Oliver Watson is a self described "evil genius" whose machinations are cleverly hidden behind the mask of stupidity he has intentionally chosen to don. A chubby kid who is literally the laughing stock of his peers--so seemingly dim witted that even the teachers at school scorn and pity him--he has created a world of his own in which he reigns supreme with every wish granted, and every bully punished. The tone is snarky and dark--and Oliver's alienation more than tragic. The humor comes from the revenge he extracts and the contempt with which he holds all those around him.
Rich fodder for young people who dream of revenge...and are longing for the kind of unconditional love that only Oliver's mother and dog offer.
It reminds me most deeply of my experience in mid-elementary school. Usually alone on the playground at recess I smarted from being excluded and different. The relentless teasing of my class mates didn't end when I went home--to siblings who were all to eager to point out the hint of a lisp I still carried and to call my solid build "fat". I desperately wanted to get back at them for their cruelty but actual action was beyond me. One day at recess I decided to imagine a world in which I had a supersonic scream--a scream so piercing and awful that anyone who was mean to me within range would fall down dead (I think I remember imagining blood pouring from their ears). So, there I was, spinning around in circles. Screaming at the top of my lungs with my eyes closed. Imagining the bodies falling around me. Soon thereafter, the bell rang and I headed back to class.

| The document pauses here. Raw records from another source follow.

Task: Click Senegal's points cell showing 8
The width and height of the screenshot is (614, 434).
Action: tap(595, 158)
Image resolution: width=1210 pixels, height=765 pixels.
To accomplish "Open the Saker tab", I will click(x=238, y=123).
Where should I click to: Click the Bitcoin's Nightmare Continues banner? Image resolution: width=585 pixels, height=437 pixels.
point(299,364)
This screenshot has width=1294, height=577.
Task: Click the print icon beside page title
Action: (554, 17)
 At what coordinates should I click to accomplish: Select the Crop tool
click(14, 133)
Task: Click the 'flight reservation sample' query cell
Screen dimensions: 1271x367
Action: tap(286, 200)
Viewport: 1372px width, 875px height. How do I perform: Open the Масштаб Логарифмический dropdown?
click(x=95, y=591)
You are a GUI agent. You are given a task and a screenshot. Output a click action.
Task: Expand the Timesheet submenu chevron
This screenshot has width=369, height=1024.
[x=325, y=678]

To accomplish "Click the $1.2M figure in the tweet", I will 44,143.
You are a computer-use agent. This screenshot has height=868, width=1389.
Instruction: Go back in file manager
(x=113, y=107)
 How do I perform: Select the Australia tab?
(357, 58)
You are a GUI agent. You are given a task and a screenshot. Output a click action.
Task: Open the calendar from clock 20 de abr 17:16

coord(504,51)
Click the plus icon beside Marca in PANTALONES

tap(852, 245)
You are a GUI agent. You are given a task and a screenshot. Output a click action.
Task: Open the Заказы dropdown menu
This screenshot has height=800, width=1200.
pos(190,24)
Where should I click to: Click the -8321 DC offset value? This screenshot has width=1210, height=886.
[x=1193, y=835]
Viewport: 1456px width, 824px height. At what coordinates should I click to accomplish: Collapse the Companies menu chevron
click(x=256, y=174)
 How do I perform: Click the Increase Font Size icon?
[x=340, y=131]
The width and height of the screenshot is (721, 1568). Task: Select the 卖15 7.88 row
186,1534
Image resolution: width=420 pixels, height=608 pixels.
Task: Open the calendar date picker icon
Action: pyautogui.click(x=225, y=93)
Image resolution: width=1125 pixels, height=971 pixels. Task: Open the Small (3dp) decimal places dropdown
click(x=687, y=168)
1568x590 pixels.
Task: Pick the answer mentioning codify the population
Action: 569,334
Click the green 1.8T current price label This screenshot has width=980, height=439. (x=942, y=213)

So, rather than funny, I find this book sad. And, I am saddened for the young people who's screams are not heard and who long for revenge in the midst of their own powerlessness.
1 comment:
I was a relatively unimaginative child: I was a batman-esque superhero who could pummel my tormentors with cunning tactics and pint sized machines of war. The machines are still drawn in notebooks scattered around my house and I distinctly remember being tripped while executing one of my tactics (most of them resulted in more ridicule than results). Those dreams stuck with me until high school and I still want to be an inventor/mad scientist when I grow up. I'm going to have to find this book.